12 Articles worth reading… (Spotted: Weeks 13-17, 2011)

For your reading pleasure this time, a collection of links (with summaries) including articles related to: web strategy, UX, search, web developement.


Web strategy & User experience

All the kings are dead. Long live the ecosystem.

Nothing is king. Everything is king! Here’s a quote taken from my Beantin Manifesto: “Until we stop arguing about which discipline lies at the top (or bottom) of the pyramid (“xxx is king”), until we start linking these skills horizontally, until we stop boxing ourselves in and closing the lid, our organisations and clients will fail to get the best out of this fantastic medium.”

Hard economic lessons for news

The internet has disrupted a number of industries. Some have take it in their stride, others have fought long and bloody battles to hold it back. News and newspapers still need to wake up and smell the coffee. What use in a newspaper? I wrote at the end of last year. I just love the rules of business models in this post by Jeff. “Tradition is not a business model”.

How to Build the Perfect Facebook Fan Page, 2011 Edition

This is quite a nice little guide to the new look Facebook pages – especially if you’re familiar to how the old ones looked and worked.

Opening the floodgates

In my February newsletter I wrote about how Flattr had all the right pieces but in the wrong order. They needed, amongst other things, so reconsider their user acquisition strategy. They’ve taken a step in the right direction and now you can receive micropayments for your content without being forced to make micropayments to others.

The fall and rise of user experience

Well considered, well observed, thought provoking, inspirational, damning – I’ll stop now and leave you to read Cennydd’s transcript of his speech at IA Summit 2011.

11 articles about An Event Apart Seattle 2011

Over in Seattle at the end of March An Event Apart took place. Luke Wroblewski published his conference notes in the form of 10 blog posts.
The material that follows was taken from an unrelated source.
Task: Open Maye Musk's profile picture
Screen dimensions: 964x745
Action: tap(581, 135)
Lots of UX, design & strategy goodness.

Search

How Google Instant’s Autocomplete Suggestions Work

If you hadn’t already realised, Google’s autocomplete suggestions are complex things. They take into account location (so specific as to what part of town you’re in), language, browsing history, trending topics, legal judgements, sensitive topics, and more.
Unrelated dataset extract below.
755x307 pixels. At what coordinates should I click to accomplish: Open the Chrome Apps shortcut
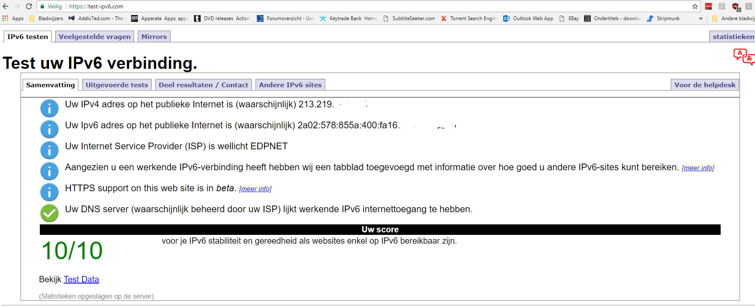click(13, 18)
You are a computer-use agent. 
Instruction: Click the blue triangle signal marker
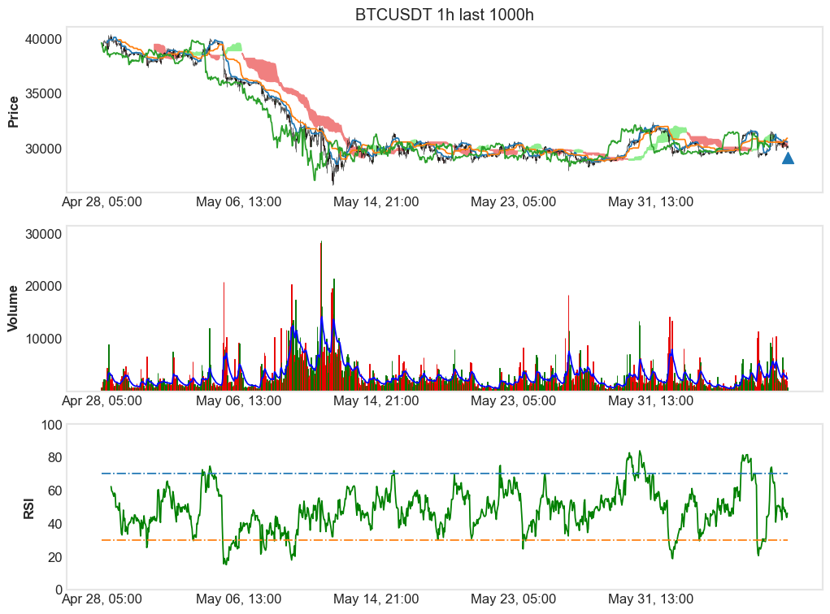(786, 157)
Hoppande resultat i början av sökmotoroptimeringen

Magnus has written a whole load of posts this week, but I wanted to share this one. I’ve had a few conversations recently where I’ve brough up the affect of “freshness” (grace period) and “trending topics” (QDF – Query Deserves Freshness) on new pages – it deserves a little bit of understanding.

Holistic SEO for the Data driven web

Yet another good post from Jesper – search optimising has always been a balancing act – man and machine. Giving the machines the right (meta)data so that people can find it – using the search mechanisms that they prefer. As the web becomes more semantic and increasingly social, search (behaviour) follows.

Google adding other social sources to realtime, social efforts evolve

Until now it’s been pretty much only Twitter that has appeared in Google’s real-time search (and blended SERPs) but other sources are now starting to appear. So far, I’ve only seen other sources (such as Friendfeed and Facebook) via Google.com.

Intranet

The 13 hats of an internal community manager

Quite a good list from Steve Radick of what’s required from an internal community manager. The specifics will very from organisation to organisation, but generally this covers the role well.

Web developement

The Cicada Principle and Why It Matters to Web Designers

Beautiful. The geek in me wept with enjoyment at this fascinating mix of nature, web design and mathematics.

Coping with Over Four Hundred Devices: How Netflix Uses HTML5 to Deliver Amazing User Interfaces

Step into the world of web management with Netflix, where they are maintaining a cross platform presence using HTML5 (instead of native apps) and some serious split-testing methodology. A relatively small team, A more manageable code base, quicker development – and potentially a more consistent user experience.